Why do some Southeast Asian countries pursue a cooperative stance with great powers and why do others become antagonistic? There are two competing explanations. On the one hand, a good amount of scholarship explains the behavior of Southeast Asian countries using international relations concepts, such as neo-classical realism, hedging, and balancing. On the other hand, others argue that Southeast Asian foreign policy can be explained by domestic politics, pointing to the choices of the leader in power. Both explanations, however, reduce Southeast Asian foreign policy decisions to either a macrostructural factor that imposes decisions upon leaders of Southeast Asian actors across administrations, or as a decision by the leaders that is decontextualised from the political-economic structures in the host country.

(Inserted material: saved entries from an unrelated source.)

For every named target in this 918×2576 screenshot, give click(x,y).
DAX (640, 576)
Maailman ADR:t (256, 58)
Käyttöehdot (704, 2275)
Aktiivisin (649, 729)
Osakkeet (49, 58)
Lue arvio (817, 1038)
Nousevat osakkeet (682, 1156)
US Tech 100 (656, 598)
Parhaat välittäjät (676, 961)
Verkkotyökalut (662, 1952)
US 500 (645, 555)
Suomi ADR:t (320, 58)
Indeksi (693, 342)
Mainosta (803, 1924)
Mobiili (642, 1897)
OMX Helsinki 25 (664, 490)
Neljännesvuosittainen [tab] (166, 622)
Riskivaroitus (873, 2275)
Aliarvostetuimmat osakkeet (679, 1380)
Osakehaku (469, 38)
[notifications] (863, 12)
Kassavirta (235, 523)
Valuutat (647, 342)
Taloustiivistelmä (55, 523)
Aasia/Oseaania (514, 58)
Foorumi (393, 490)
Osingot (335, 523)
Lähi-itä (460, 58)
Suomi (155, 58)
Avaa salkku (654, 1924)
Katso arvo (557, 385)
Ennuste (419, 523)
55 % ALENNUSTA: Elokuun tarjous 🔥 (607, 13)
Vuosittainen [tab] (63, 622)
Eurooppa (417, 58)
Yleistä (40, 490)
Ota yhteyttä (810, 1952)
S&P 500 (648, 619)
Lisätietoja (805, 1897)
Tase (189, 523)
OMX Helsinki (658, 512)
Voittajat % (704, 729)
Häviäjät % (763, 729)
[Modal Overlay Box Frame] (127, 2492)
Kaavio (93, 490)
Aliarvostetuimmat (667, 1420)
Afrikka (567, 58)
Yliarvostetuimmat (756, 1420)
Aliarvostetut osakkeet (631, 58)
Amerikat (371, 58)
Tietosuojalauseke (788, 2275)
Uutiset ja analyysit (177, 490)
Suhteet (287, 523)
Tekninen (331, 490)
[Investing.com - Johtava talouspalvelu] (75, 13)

In contrast to both explanations, I propose a dynamic framework that considers the political-economic context in the host country, which the IR-centric explanations ignore, and the coalitional reasons at play, which the domestic politics-driven explanations minimise. Using the case of the Philippines, I argue that the country’s foreign policy towards China is largely driven the processes of coalition mobilisation and maintenance. I suggest that foreign policy decisions are determined by the members of the leader’s coalition, using two theoretical points. First, applying the concept of path dependency, the key determinants of the Philippines’ foreign policy position are not just what happens during the President’s term. Rather, it also depends on the pre-regime coalition formation during elections, which expands after elections and during the initial years. In other words, political opportunities, economic motives, and social discontent in the prior administrations will coalesce into a process of coalition formation, which, once elections are finished, will form the official members of the cabinet and the personnel surrounding the President. Second, following formation, coalition maintenance is necessary as well. Working with or against China allows the leader to assuage the political or economic concerns of their coalition members. Chinese projects are either dangled as resources or blocked to assuage the coalition. I illustrate these points using the cases of Gloria Macapagal Arroyo (2001-2010), Benigno Aquino III (2010-2016), Rodrigo Duterte (2016-2022), and Bong Bong Marcos (2022-). To strengthen the paper’s external validity, I also examine the two shadow cases of Mahathir Mohamad (2018-2022) and Joko “Jokowi” Widodo (2014-).
About the Speaker
Alvin Camba is an Assistant Professor at the Josef Korbel School of International Studies at the University of Denver. He received his PhD in Sociology from the Johns Hopkins University. He is a faculty affiliate at the Center for International Environment & Resource Policy and the Climate Policy Lab at the Fletcher School at Tufts University. His research has been awarded multiple best research paper awards by several academic networks (International Studies Association, American Sociological Association, GRADNAS), has been published in top development and political economy journals (e.g., Review of International Political Economy, Development and Change, Energy Research and Social Science, etc.), and has contributed to widely-circulated think tank policy papers (e.g. Carnegie Endowment for International Peace, the International Republican Institute, and Center for International Private Enterprise) on China’s activities in Southeast Asia. He has been cited and/or interviewed by The Financial Times, Bloomberg, the Wall Street Journal, NPR, and other news outlets, and invited to speak at The World Bank, the US State Department, AidData, etc. Most recently, Dr. Camba is part of the Carnegie Corporation of New York-funded Responsible Public Engagement project at the Korbel School. The project investigates, among others, China’s disinformation strategies and investments in rare earths.